Content node taking too long to come back up after restart #32396

shubh9194 · 2024-09-13T06:36:10Z

Describe the bug
we have a cluster with 1 container and 1 content node with almost 85 schemas. We have observed that when we restart the content node or when content node is restarted due to any reason., it takes a long time to come back up.
Also cluster is storing and reading data from encrypted path.

vespa version : 8.388.11

Expected behavior
content node should be up witth in few mins max and not take hours.

Screenshots
If applicable, add screenshots to help explain your problem.

Environment (please complete the following information):

OS: [e.g. iOS]
Infrastructure: Podman
Versions [e.g. 22]

Vespa version
vespa version : 8.388.11

Additional context
Add any other context about the problem here.

Will be sharing the logs seperately

hmusum · 2024-09-13T20:03:13Z

Do you use vespa-stop-services when you restart? Read the doc about vespa-stop-services and the prepareRestart command, which might reduce startup time. If you do that and see that prepareRestart times out, Vespa 8.406.26 and later have a higher timeout for this command, as we have seen that content nodes with a lot of data might need more time for this.

shubh9194 · 2024-09-16T17:15:29Z

@hmusum
I am updating the vespa version to one that you suggested.
In the mean time, can you please help with this as well.
Reindexing is also taking a lot of time and sometimes it seems it is stuck and don’t see any progress.
In the content logs, i dont see any error but seeing a lot warnings like below.

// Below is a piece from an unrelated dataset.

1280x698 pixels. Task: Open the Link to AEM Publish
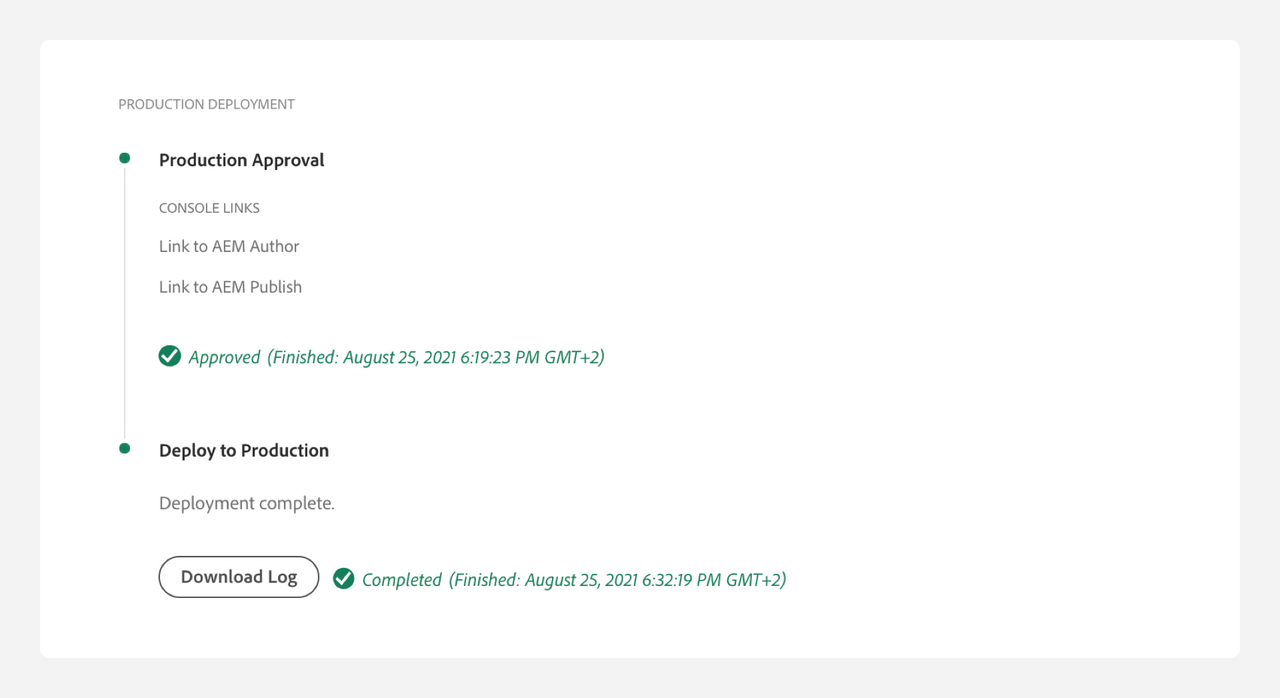(x=230, y=287)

Warning searchnode proton.persistence.util Slow processing of message Put (BucketId(0x300000000000000), id:default:docid, timestamp 1726503690000164, size 19266). processing time: 58.0 s (>=5.0) (Repeated 107 times since 1726503752.512184)

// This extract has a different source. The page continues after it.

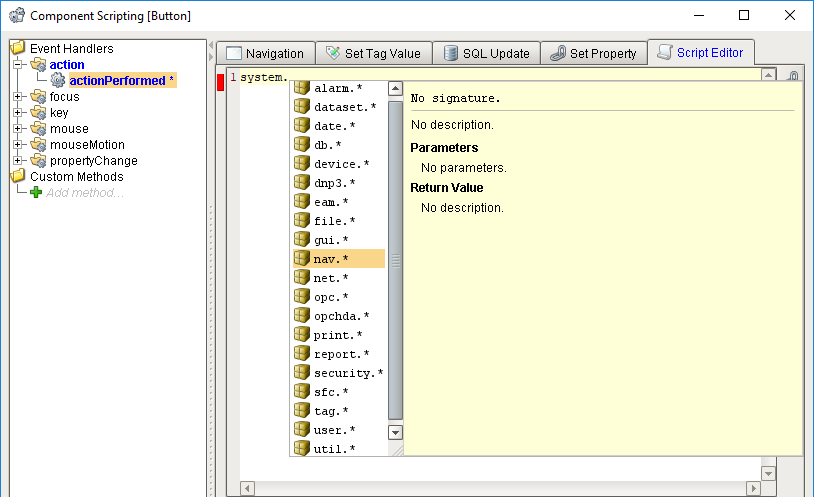Click the package icon beside alarm.*
This screenshot has height=497, width=814.
pos(302,88)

let me know if you need more logs

hmusum · 2024-09-16T18:42:09Z

Sounds like you have a setup that cannot handle the feed load.

Hardware, local or remote disk, number of documents, # of and type of indexes, paged attributes, tensors/embeddings, HNSW indexes are some of the things that might affect this. You might want to look into https://docs.vespa.ai/en/performance/sizing-feeding.html to find what/how you can do something about this, if possible. Hard to say without knowing more about the application, schema details, HW etc.

shubh9194 · 2024-09-17T12:04:54Z

@hmusum
We have a single container and content node on different hosts.
Content node host have 62GB RAM and around 400GB disk.
In our cluster, right now we have deployed around 90 schemas out of which only around 30 schemas have documents for now.
Total docs around 1.5m And 1 schema has more than 70% docs.

Will reducing the number of schemas help?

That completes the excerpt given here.